Class DistributedShufflerConfig<T>


  • public class DistributedShufflerConfig<T>
    extends Object
    A configuration object for DistributedShufflerPipe. Works with builder design pattern.
    Author:
    Eyal Schneider
    • Method Detail

      • getWorkers

        public List<HostPort> getWorkers()
        Returns:
        The list of workers (each specified by address+ports) taking part in the distributed shuffling. 1. Must include the current worker, with the same port as specified by the getPort(..) method. 2. When used in distributed shuffling, the same set of workers must be used by all workers 3. The order returned here is the one determining the shard-id to worker mapping; worker at index i works exclusively on shard #i.
      • getPort

        public int getPort()
        Returns:
        The server port to use by current worker
      • getShardFunc

        public Function<T,​Integer> getShardFunc()
        Returns:
        The explicit item sharding function to use.
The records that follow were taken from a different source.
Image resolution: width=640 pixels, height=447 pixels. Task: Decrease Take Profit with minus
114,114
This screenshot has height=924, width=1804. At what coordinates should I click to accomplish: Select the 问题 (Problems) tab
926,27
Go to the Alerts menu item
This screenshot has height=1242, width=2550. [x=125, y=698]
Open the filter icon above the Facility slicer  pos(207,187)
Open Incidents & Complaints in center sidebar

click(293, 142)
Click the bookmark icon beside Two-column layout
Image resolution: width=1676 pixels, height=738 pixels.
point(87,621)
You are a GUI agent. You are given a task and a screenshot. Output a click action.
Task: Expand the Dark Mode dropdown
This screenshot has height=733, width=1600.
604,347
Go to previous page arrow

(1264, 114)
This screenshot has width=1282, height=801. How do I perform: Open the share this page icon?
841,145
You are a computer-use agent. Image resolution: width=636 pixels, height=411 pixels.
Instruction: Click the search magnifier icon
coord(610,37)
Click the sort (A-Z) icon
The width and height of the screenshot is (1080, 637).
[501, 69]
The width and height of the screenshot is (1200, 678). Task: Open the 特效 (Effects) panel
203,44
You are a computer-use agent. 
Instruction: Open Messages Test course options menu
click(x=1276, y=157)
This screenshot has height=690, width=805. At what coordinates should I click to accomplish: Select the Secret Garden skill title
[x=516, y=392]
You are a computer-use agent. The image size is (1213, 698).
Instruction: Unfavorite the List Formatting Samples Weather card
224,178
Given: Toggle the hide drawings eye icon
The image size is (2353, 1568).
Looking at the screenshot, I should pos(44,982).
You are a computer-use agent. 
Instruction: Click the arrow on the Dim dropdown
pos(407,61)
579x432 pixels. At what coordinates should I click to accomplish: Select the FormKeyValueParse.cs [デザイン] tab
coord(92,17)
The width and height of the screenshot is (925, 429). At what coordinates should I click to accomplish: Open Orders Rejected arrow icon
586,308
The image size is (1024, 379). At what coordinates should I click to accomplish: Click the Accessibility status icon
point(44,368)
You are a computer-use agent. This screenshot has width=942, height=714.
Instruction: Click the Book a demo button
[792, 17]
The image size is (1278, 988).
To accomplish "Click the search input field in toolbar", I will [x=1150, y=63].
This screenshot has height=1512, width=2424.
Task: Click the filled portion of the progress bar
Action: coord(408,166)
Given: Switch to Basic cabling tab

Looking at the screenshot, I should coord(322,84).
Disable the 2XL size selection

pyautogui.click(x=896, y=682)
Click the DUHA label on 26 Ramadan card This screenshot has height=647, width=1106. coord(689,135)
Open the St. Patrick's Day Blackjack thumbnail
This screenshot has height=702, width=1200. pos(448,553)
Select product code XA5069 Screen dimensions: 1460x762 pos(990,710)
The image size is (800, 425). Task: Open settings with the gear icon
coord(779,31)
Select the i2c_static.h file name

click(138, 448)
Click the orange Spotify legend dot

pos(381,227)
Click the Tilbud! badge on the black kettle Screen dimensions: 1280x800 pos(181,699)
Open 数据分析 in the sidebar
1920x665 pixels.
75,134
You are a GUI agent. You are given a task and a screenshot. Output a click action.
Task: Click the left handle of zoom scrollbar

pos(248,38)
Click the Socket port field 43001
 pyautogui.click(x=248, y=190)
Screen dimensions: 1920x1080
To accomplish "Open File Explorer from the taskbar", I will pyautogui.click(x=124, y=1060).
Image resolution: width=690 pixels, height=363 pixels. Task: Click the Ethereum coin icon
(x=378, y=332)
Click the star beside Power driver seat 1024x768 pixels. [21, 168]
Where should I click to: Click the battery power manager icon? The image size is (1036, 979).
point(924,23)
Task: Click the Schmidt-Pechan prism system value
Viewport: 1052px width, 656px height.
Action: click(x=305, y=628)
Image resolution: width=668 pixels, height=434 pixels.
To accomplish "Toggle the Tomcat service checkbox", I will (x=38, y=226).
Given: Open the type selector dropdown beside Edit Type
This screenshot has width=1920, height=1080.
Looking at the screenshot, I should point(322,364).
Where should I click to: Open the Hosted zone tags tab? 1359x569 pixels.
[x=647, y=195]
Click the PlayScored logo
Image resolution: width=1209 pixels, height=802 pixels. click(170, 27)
For each item, returns the id of the shard responsible to handle it (0 .. workers.size() - 1). The mapping between shard id and worker is done internally, but the caller can get it using getWorkerShardId(..). By default, sharding is based on hashing of the item itself.
      • getCodec

        public ByteArrayCodec<T> getCodec()
        Returns:
        The encoder/decoder to use for sending/receiving items to/from other workers
      • getWorkerShardId

        public int getWorkerShardId​(HostPort worker)
        Utility function
        Parameters:
        worker - A worker. Expected to exist in the set of workers.
        Returns:
        The shard-id this worker is responsible for (0 .. getWorkers().size() - 1), or -1 if not found.